Researchers, using fee-for-service claims from 2009 through 2015 and performing difference-in-difference analyses to compare changes in Medicare spending, found that Accountable Care Organizations (ACOs) formed from physician practices were able to save money while hospital-based ACOs were not.
“Our results also suggest that shared-savings contracts that do not impose a downside risk of financial losses for spending above benchmarks – which may appeal to smaller organizations without sufficient reserves to withstand potential losses – may be effective in lowering Medicare spending,” J. Michael McWilliams, MD, PhD, of Harvard Medical School, Boston, and his colleagues wrote.
Researchers found that by 2015, groups participating in MSSP, as compared with those who did not participate, were “associated with a mean differential reduction of $302 in total Medicare spending per beneficiary in the 2012 entry of cohorts of ACOs,” without accounting for bonus payments.
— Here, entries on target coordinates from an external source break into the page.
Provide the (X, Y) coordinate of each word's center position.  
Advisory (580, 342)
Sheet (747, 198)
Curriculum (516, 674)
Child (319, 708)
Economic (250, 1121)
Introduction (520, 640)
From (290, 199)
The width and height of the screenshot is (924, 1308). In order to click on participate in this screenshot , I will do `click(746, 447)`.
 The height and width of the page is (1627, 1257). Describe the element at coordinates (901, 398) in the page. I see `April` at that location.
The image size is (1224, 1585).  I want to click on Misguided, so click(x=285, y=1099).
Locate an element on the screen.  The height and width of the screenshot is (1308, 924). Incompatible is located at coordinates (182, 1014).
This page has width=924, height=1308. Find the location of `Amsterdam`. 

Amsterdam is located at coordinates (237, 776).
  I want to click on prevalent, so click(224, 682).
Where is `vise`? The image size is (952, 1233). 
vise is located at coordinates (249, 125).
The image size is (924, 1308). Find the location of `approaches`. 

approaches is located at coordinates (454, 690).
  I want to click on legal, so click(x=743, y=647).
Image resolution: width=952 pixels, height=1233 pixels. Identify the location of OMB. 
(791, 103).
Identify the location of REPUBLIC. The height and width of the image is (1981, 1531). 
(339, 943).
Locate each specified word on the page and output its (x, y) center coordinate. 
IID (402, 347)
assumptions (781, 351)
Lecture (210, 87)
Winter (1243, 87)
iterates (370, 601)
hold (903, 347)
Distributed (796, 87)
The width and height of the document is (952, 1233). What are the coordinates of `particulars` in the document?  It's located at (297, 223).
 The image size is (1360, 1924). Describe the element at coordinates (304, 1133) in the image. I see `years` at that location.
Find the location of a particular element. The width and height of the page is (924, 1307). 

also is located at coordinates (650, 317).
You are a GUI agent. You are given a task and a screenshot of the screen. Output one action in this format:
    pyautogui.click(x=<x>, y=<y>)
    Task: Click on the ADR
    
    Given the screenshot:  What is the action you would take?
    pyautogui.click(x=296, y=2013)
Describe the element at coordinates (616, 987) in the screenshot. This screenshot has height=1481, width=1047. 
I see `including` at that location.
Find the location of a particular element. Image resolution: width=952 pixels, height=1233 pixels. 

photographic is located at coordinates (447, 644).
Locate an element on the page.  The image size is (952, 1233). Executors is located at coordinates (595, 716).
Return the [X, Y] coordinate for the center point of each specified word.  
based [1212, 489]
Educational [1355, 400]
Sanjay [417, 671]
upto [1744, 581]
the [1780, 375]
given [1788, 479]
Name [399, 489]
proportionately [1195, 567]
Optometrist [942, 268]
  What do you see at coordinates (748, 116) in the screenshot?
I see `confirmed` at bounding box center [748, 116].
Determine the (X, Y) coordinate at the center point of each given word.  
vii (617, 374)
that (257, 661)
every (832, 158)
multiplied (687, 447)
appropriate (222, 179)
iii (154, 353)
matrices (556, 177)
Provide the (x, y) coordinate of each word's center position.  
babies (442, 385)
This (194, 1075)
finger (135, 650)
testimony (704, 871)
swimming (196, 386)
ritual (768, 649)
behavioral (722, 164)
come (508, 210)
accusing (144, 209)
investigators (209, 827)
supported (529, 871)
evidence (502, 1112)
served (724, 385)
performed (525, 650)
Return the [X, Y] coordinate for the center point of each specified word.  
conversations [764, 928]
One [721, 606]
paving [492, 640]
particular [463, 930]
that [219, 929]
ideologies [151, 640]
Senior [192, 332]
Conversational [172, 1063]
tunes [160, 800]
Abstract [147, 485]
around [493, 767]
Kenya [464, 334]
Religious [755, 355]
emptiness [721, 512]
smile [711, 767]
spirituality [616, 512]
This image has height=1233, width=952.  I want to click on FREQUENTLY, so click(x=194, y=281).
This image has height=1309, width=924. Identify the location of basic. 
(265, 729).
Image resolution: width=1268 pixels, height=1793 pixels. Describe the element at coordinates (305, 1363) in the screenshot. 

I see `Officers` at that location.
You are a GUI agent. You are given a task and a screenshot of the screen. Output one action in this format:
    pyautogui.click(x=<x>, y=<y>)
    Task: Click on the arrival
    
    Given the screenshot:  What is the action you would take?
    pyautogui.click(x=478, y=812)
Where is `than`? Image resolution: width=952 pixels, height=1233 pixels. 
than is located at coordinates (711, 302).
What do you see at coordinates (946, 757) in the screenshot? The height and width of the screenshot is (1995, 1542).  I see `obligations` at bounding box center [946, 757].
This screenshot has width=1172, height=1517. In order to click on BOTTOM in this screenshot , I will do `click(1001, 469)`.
“Accounting for shared-savings bonus payments, we determined that the differential spending reductions in the entry cohorts of physician-group ACOs from 2012 through 2014 constituted a net savings to Medicare of $256.4 million in 2015,” Dr. McWilliams and his colleagues wrote. “For hospital-integrated ACOs, bonus payments more than offset annual spending reductions.”
Dr. McWilliams and his colleagues noted that their findings were limited by a narrow focus on organizational structure (financial independence from hospitals), so other factors could have held to differences in savings; changes in coding practices for ACOs coming in as of 2013; lack of data on costs to ACOs or efforts to lower spending or improve quality; and the inability to assess the effects of the MSSP on many aspects of quality of care because of the nature of using claims-based measures.
“Our results probably underestimate savings to Medicare because they do not account for spillover effects of ACO efforts on nonattributed patients or effects of lower fee-for-service Medicare spending on payments to Medicare Advantage plans,” the researchers added.
The study was funded by a grant from the National Institute on Aging. Dr. McWilliams and Michael Chernew, PhD, also of Harvard Medical School, both have received consulting fees related to ACO research.
SOURCE: McWilliams JM et al. N Engl J Med. 2018 Sep 5. doi: 10.1056/NEJMsa1803388.
FROM THE NEW ENGLAND JOURNAL OF MEDICINE
Key clinical point: Physician group ACOs in the Medicare Shared Savings Program (MSSP) generated more savings than did hospital-led ACO groups.
Major finding: Physician group ACOs joining the MSSP in 2012-2014 generated $256.4 million in Medicare savings in 2015.
Study details: Analysis of fee-for-service Medicare claims during 2009-2015.
Disclosures: The study was funded by the National Institute on Aging. Dr. McWilliams and Dr. Chernew disclosed consulting fees related to ACO research.